| ЗАДАНИЕ |
Чем, согласно тексту об этике Шелера, является для Шелера априорное?

| ТЕКСТ ДЛЯ ЧТЕНИЯ |
- - - - - - -

Чем сильнее желание, тем больше человек теряет себя в ценностях. Опыт творчества, увлеченной работы над проектами, борьбы постоянно свидетельствует о том, что человек перестает даже обращать внимание на удовлетворение естественных нужд — отдыха, питания, лечения ран. Чувственное явно отходит на второй план. А на примерах героических личностей, или религиозных лидеров, — Наполеон, Кальвин, Лютер, — мы вообще видим, как нивелируется само представление о «Я», осуществляющем стремление, на место него становится «судьба», «благодать», «Бог».
Также ошибочным является, по Шелеру, и отождествление «априорного» с «рациональным». Априорное есть для него нечто данное в интуиции, в феноменологическом опыте, а не просто мыслимое. Не все мыслимое может быть признано априорным, и не все «чувственное» обязательно апостериорно. «...Нет ни одного учения, — пишет Шелер, — которое бы столь долго препятствовало развитию теории познания, как то, которое исходит из предпосылки, что фактором познания должно быть или “чувственное содержание”, или “мыслимое”» [40]. В противном случае такие основные понятия, как вещь, действительность, сила, тождество, действие, пространство, время, множество и т. д.? не смогут найти своего «исполнения в созерцании», т. е. не могут быть интуитивно даны. Тем более это относится к фундаментальному для этики понятию ценности. «...Вся наша духовная
{стр. 31}
жизнь, а не только предметное познание и мышление в смысле познания бытия — обладает “чистыми” — в их сущности и содержании независимыми от факта человеческой организации — актами и закономерностями актов. И эмоциональная составляющая духа, т. е. чувства, предпочтения, любовь, ненависть и воля, имеют изначальное априорное содержание, которое им нет нужды одалживать у “мышления” и которое этика должна раскрыть совершенно независимо от логики» [41]. Шелер вспоминает при этом Паскаля, который, как известно, учил об особой «логике сердца» [42]. И в этом смысле Паскаль шел против традиционного для западного рационалистического богословия тренда в понимании «разума» как чисто логического начала, противостоящего «чувственности». Укорененное еще в греческой философской традиции, это понимание игнорировало алогически-априорную сторону духовной жизни, а именно она и важна для понимания эмоциональной жизни человека. Конкретно это связано с осознанием особой роли воли в общей экономии человеческого духа. Воля, в учении Канта, становится просто ареной приложения законов логики, ее самоопределение через интуитивное постижение ценностей игнорируется [43]. Точнее, это самоопределение в любви или ненависти сводится к чувственной сфере и, как «нечистое», исключается из этики. Шелер призывает преодолеть этот устоявшийся предрассудок, мешающий истинному пониманию духовной жизни человека в самых интимных его областях. «Феноменологию ценностей и феноменологию эмоциональной жизни следует рассматривать как совершенно самостоятельную, независимую от логики предметную и исследовательскую область» [44]. «Эмоциональная этика» совсем не есть эмпиризм, в отличие от «рациональной этики». Любовь, ненависть, сочувствие, предпочтение имеют свое интуитивно данное априорное содержание, не сводимое ни к какой индукции и наблюдению. Так же как и в сфере мышления, они обладают своими связями, иерархией, существует в виде упорядоченной системы, возможно их сущностное видение и строгое описание. «Наряду с чистой логикой, — пишет Шелер, — существует и чистое учение о ценностях» [45].

- - - - - - -

| Сохранённые строки данных |
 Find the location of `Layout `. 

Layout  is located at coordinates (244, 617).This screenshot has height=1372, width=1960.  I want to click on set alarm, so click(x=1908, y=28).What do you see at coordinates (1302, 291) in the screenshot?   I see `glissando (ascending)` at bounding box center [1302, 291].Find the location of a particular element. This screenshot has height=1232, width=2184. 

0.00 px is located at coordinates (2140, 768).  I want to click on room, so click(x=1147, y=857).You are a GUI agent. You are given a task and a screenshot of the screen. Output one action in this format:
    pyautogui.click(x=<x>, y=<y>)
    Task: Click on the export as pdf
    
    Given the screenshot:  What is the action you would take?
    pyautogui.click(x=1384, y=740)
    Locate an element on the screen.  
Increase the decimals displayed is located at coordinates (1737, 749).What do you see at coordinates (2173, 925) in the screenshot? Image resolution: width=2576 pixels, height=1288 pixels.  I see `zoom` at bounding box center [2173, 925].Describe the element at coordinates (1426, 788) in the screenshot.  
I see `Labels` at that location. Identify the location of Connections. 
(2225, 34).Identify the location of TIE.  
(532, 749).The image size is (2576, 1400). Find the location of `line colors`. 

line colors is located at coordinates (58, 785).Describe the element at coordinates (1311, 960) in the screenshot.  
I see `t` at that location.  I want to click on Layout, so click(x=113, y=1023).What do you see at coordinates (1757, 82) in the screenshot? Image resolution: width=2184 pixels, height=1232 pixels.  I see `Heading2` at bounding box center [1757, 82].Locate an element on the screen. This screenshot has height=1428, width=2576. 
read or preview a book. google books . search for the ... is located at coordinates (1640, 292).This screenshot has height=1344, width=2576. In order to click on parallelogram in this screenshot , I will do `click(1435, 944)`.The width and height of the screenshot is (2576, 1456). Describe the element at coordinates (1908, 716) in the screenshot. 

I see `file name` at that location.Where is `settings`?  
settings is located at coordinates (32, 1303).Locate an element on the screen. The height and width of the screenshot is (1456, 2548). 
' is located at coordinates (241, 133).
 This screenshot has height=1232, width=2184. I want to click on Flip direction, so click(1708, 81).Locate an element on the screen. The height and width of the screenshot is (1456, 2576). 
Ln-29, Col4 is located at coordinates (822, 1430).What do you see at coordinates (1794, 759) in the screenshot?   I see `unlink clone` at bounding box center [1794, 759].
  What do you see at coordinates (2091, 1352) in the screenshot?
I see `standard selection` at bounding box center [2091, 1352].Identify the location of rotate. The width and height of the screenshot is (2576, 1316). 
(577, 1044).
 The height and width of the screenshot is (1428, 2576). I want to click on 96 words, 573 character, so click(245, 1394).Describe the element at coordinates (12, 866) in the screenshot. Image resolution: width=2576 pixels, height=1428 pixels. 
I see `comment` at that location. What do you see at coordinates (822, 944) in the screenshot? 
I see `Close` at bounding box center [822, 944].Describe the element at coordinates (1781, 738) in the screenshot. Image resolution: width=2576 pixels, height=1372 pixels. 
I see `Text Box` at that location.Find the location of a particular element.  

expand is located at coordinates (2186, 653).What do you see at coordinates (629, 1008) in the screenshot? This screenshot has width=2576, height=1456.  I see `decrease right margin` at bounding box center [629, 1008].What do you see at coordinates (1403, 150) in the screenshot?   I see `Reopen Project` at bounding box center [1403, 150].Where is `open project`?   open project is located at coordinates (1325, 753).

- - - - - - -

| РЕЗУЛЬТАТ |
Это нечто данное в интуиции, в феноменологическом опыте, а не просто мыслимое.